These differences in the average network utilization over the course of the week and year are taken into account when determining the default value V in that the network utilization curve A is preferably defined over the entire (calendar) year. For example, the network utilization curve A is implemented in the form of a reference point table, which has a specific assigned value for each point in time over the course of the year within the framework of a specified time resolution (e.g. at intervals of 5 minutes).
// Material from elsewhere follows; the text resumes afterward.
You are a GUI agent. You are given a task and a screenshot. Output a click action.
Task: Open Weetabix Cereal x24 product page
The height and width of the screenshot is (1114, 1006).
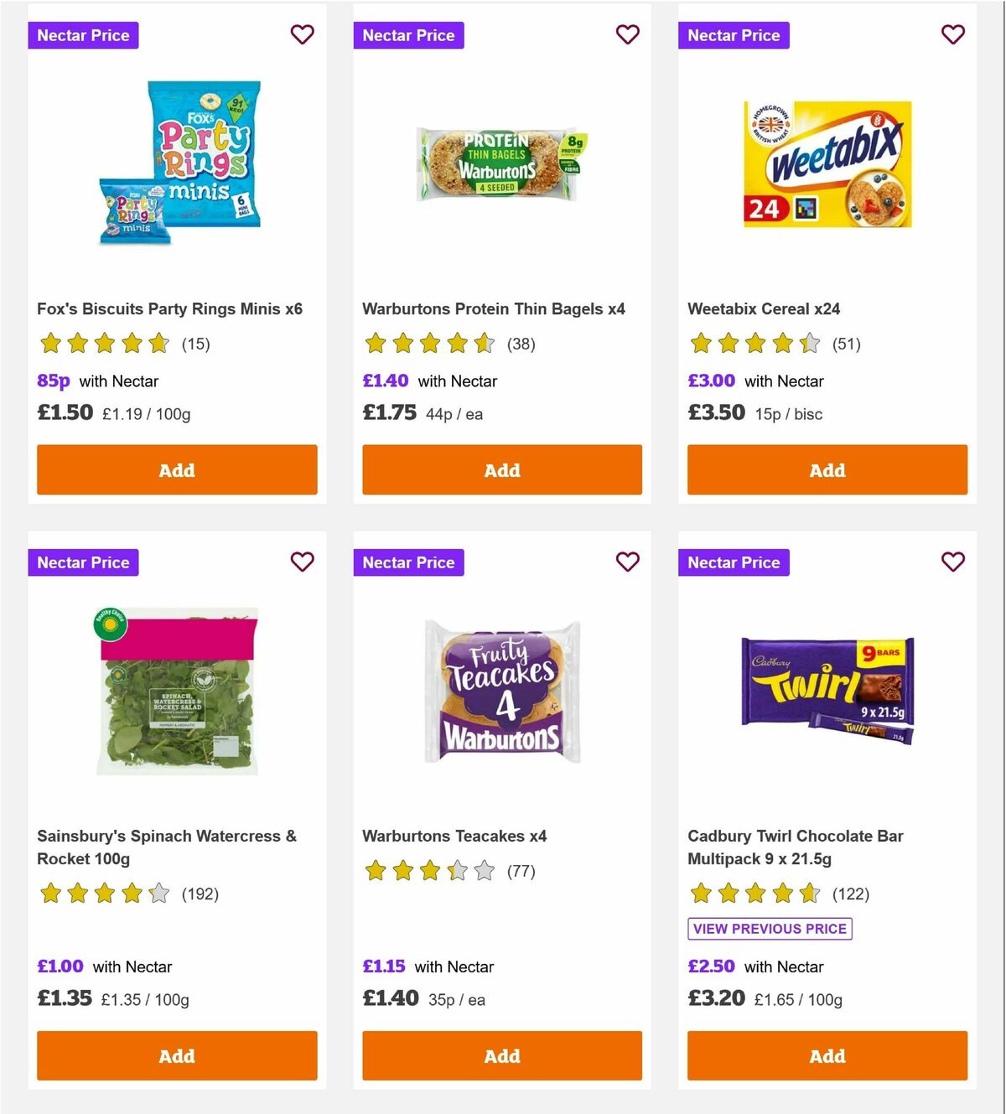point(763,308)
The control logic 28 has, for example, a real-time clock and successively reads out value by value from the support point table based on the time t output by this clock (e.g. every 5 minutes).

$$\begin{array}{cc}\text{V}={\text{V}}_{\text{max}}& \text{für k}\cdot \left({\text{A}}_{\text{max}}-\text{A}\left(\text{t}\right)\right)+{\text{V}}_{\text{min}}>{\text{V}}_{\text{max}}\end{array}$$

$$\text{V}=0$$

sonstThe control logic 28 determines the default value by subtracting the current value A(t) of the stored network utilization curve A from a predetermined threshold value A _max and - preferably - multiplying the difference by a predetermined proportionality factor k: $$\begin{array}{cc}\text{v}=\text{k}\cdot \left({\text{A}}_{\text{Max}}-\text{A}\left(\text{t}\right)\right)+{\text{v}}_{\text{min}}& {\text{for V}}_{\text{Max}}\ge \text{k}\cdot \left({\text{A}}_{\text{Max}}-\text{A}\left(\text{t}\right)\right)+{\text{v}}_{\text{min}}\ge {\text{v}}_{\text{min}}\end{array}$$

$$\begin{array}{cc}\text{v}={\text{v}}_{\text{Max}}& \text{for k}\cdot \left({\text{A}}_{\text{Max}}-\text{A}\left(\text{t}\right)\right)+{\text{v}}_{\text{min}}>{\text{v}}_{\text{Max}}\end{array}$$

$$\text{v}=0$$

otherwise

From the above equations it can be seen that the default value V is reduced to zero when the current value A(t) of the stored network utilization curve A exceeds the threshold value A _max . On the other hand, the default value V is limited to the maximum value V _max when the network load is low.

This procedure for determining the default value V is shown in the two diagrams 4 illustrated. The upper diagram shows the daily course of the network utilization curve A for a working day 3 shown. Additionally, in the diagram above are the 4 the threshold value A _max and another threshold value A _min are entered. The difference between the current value A(t) of the network utilization curve A and the threshold value A _max is illustrated by an arrow 38. The second threshold value A _min limits a control range of network utilization in which a restriction of the charging current I _L by the charging controller 6 makes sense. As long as this second threshold value A _min is undershot, the default value is set by the charging controller 6 to the maximum value V _max .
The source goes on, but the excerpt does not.